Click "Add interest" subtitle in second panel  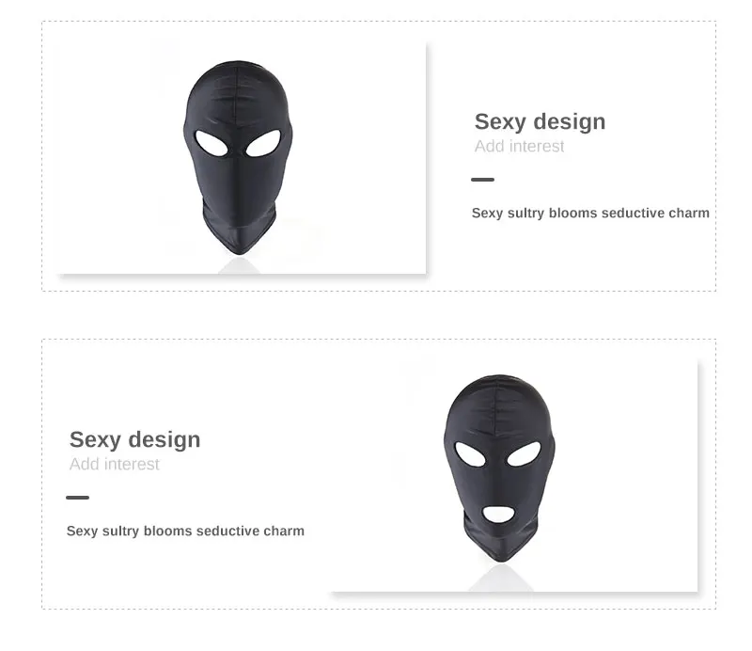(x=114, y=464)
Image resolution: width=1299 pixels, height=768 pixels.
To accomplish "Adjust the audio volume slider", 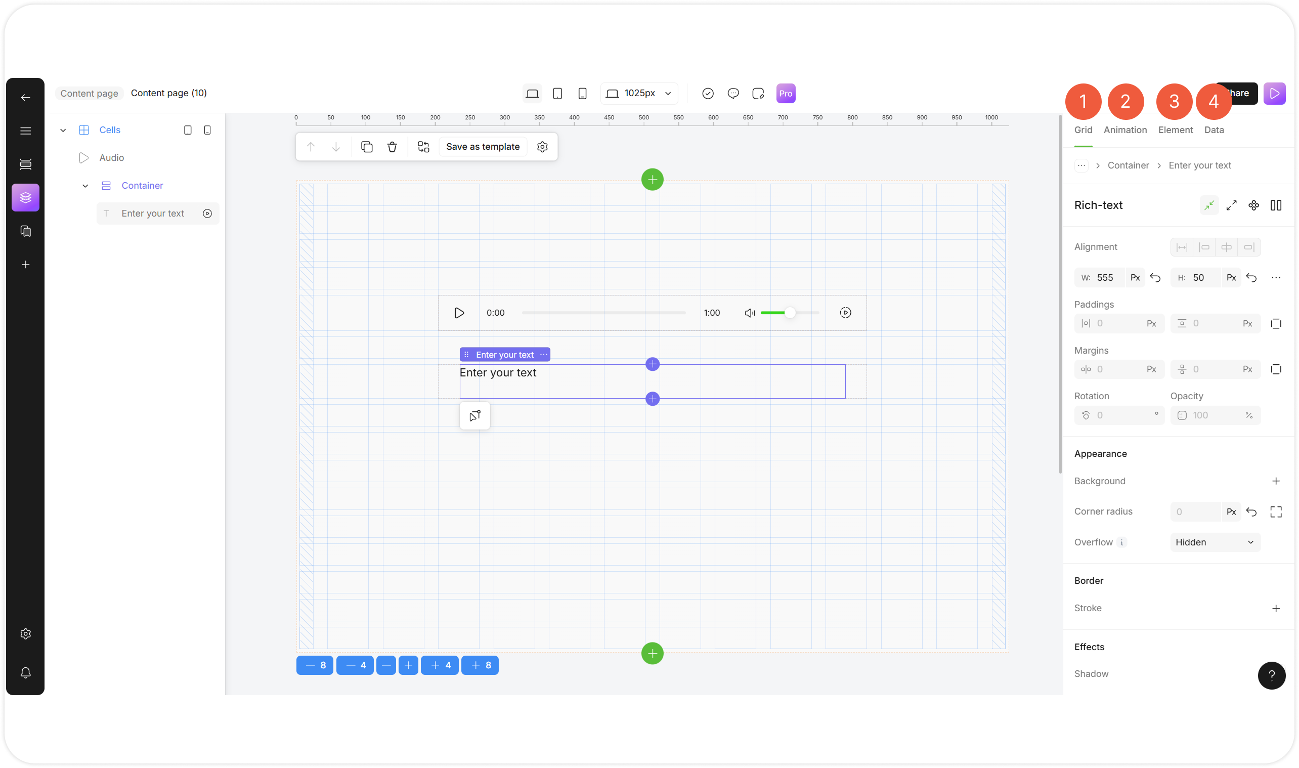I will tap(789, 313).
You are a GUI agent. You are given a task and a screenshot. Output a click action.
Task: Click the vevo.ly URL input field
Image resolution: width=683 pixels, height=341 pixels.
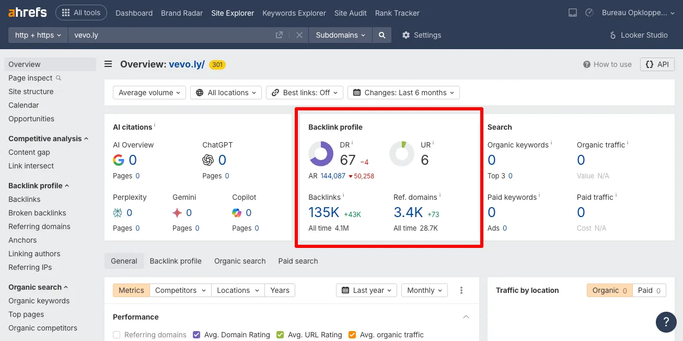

##############################

__Goal__
Count the lines in the items above that contain the string "width", treating uppercase and lowercase letters as different. Give only the number.

__Reply__
2